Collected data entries
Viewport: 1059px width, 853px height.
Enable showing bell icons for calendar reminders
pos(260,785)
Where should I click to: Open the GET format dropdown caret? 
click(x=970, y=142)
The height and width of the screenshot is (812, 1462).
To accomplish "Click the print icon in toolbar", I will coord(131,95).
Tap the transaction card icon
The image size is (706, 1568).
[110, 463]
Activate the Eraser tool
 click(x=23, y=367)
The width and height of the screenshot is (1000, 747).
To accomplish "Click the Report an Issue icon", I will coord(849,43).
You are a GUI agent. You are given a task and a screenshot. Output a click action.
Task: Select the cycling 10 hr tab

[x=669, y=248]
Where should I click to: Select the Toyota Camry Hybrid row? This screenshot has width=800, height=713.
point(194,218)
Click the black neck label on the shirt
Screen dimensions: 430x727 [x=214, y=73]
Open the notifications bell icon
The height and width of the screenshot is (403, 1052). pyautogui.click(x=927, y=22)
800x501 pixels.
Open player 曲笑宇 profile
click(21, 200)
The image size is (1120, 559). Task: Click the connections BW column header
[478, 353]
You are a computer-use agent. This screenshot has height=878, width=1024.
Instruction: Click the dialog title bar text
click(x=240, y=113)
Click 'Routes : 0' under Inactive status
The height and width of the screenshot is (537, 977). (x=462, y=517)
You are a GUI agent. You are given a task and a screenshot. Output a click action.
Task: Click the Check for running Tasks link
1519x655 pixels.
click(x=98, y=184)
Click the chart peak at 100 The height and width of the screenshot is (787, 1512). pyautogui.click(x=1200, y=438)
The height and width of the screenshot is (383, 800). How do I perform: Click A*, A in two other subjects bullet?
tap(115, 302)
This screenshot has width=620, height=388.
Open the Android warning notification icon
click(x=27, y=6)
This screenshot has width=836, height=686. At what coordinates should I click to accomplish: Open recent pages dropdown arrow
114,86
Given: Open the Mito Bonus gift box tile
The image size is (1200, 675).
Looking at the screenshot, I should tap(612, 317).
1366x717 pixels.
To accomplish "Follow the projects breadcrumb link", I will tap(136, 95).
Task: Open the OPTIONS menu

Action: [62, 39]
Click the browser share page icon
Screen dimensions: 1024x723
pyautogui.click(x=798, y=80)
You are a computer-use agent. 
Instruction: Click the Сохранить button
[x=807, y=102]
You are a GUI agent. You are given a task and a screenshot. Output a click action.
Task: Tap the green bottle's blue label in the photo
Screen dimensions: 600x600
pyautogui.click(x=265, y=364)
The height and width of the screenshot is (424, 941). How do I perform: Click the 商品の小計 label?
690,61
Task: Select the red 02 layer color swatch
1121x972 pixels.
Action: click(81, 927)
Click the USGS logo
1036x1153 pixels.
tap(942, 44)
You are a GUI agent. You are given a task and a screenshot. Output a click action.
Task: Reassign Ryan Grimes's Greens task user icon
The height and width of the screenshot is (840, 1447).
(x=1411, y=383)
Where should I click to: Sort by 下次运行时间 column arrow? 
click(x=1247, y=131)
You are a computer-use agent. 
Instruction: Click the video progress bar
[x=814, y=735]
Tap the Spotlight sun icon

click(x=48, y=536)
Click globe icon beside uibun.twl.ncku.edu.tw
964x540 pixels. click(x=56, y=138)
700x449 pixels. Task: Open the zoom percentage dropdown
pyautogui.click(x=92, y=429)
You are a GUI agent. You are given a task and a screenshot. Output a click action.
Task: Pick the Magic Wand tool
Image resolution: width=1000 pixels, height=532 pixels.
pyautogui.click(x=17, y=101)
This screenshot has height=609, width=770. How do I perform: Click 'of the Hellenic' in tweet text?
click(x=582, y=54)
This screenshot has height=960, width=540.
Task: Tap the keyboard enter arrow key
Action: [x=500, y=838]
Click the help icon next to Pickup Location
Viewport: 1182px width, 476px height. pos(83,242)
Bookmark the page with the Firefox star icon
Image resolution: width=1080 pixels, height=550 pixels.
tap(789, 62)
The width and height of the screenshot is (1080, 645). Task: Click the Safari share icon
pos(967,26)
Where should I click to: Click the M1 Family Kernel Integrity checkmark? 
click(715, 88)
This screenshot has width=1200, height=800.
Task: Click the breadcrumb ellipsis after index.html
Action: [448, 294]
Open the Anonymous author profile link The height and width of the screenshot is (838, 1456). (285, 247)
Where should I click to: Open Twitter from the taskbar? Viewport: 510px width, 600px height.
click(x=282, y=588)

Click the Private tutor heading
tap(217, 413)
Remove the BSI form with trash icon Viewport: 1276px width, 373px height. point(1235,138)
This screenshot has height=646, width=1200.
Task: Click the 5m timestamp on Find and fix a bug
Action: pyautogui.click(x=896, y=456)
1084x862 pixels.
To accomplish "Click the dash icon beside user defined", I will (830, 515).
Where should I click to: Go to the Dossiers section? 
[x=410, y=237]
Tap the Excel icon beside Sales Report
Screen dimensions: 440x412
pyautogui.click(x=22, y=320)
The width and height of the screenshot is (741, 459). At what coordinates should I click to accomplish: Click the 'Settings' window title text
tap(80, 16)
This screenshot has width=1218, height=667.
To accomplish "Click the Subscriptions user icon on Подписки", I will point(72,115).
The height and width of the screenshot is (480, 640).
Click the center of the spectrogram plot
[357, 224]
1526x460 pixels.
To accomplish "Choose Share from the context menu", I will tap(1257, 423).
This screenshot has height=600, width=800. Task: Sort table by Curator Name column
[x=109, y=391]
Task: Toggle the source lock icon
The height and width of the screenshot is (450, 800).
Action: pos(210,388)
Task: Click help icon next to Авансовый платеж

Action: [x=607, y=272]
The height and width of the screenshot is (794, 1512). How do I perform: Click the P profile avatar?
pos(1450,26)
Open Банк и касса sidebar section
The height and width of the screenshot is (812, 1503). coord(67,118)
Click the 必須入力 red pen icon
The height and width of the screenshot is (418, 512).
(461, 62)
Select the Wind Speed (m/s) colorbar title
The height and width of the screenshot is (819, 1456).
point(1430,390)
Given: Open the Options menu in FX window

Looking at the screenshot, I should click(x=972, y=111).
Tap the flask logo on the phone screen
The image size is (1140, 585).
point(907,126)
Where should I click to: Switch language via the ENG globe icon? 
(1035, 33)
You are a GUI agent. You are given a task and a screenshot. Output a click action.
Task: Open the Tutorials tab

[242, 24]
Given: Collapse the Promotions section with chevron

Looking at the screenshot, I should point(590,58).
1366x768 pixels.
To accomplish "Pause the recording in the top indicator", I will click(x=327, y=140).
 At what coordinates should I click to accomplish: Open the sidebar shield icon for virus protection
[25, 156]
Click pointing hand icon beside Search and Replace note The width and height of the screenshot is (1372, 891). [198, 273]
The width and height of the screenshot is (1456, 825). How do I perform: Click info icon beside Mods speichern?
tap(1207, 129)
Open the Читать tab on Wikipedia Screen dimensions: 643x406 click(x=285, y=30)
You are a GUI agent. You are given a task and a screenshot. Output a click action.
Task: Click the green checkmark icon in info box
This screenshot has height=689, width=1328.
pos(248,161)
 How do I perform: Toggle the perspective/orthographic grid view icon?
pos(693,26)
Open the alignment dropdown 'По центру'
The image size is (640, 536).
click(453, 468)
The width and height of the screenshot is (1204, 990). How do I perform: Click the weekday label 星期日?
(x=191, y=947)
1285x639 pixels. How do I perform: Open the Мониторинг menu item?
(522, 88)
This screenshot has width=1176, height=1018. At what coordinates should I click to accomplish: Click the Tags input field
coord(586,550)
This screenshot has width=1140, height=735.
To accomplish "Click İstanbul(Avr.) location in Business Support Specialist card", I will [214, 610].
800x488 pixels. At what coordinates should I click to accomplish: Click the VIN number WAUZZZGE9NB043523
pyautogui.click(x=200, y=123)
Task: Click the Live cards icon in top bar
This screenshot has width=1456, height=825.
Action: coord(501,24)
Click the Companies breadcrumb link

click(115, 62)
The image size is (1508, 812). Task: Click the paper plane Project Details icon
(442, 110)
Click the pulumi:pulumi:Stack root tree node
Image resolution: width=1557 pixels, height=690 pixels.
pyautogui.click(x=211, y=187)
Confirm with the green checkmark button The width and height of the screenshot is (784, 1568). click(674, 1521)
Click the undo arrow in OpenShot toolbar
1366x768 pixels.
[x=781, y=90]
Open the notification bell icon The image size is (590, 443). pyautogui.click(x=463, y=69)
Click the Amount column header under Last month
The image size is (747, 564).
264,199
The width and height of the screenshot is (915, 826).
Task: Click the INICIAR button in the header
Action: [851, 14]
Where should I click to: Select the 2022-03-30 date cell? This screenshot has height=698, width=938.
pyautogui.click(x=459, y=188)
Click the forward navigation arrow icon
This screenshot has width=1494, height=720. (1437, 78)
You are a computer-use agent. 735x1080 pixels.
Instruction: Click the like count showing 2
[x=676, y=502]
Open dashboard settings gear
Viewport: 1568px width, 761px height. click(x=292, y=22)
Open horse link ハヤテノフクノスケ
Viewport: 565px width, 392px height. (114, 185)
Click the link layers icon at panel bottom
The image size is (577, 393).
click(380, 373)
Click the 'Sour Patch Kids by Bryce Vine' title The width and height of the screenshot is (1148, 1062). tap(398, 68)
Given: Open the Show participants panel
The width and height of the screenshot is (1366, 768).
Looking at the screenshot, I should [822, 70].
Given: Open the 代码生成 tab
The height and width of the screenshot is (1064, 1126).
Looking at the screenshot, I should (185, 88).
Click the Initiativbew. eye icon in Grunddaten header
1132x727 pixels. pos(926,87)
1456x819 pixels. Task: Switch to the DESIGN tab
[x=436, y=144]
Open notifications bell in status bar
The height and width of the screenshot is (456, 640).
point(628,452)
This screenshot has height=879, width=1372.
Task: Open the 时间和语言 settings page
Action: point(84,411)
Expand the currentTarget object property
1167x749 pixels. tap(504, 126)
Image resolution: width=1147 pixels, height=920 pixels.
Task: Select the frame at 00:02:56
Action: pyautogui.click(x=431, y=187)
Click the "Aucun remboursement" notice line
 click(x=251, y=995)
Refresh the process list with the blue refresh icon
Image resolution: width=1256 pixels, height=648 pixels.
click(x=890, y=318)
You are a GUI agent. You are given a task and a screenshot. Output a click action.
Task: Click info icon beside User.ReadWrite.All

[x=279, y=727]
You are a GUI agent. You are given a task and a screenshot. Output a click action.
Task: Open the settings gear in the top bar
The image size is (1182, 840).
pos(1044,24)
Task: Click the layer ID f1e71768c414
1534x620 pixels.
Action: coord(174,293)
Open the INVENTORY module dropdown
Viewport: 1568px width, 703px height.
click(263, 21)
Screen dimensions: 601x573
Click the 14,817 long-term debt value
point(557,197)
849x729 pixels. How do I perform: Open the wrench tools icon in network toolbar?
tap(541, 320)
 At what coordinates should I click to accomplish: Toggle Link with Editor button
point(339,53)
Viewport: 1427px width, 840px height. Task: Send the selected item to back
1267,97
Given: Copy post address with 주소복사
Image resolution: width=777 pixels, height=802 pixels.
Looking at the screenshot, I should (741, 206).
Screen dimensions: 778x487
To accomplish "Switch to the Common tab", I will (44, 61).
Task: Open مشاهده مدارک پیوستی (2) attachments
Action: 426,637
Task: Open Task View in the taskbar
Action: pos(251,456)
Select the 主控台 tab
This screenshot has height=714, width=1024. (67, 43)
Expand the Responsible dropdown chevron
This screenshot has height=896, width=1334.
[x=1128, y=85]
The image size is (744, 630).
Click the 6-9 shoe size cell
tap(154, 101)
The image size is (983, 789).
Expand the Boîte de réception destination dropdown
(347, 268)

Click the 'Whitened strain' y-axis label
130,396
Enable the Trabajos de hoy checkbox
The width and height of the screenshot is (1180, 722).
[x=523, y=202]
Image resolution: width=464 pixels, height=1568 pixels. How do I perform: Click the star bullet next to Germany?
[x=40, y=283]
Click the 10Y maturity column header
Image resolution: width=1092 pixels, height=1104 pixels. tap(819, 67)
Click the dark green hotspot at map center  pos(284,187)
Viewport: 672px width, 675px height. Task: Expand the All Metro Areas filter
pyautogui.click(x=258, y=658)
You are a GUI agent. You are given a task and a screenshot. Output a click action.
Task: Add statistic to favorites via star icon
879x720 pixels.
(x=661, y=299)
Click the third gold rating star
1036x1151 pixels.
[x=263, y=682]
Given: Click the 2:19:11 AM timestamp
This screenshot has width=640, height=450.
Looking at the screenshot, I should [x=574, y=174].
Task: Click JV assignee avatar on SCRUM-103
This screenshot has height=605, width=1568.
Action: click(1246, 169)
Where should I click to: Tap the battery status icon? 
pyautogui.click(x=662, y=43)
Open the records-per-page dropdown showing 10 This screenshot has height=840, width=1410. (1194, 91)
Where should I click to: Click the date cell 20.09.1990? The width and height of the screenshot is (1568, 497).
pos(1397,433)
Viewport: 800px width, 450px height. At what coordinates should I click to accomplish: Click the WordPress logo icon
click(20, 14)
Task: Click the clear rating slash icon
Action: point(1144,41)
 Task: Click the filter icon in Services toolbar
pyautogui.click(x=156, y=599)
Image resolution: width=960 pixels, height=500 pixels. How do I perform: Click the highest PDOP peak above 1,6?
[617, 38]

▶ [Assigned task] Search the data above for the word "computer" and show every line that has it.

▶ [Finished exercise]
You are a computer-use agent. This screenshot has height=878, width=1024.
You are a computer-use agent. 
You are a computer-use agent. 
You are a computer-use agent. 735x1080 pixels.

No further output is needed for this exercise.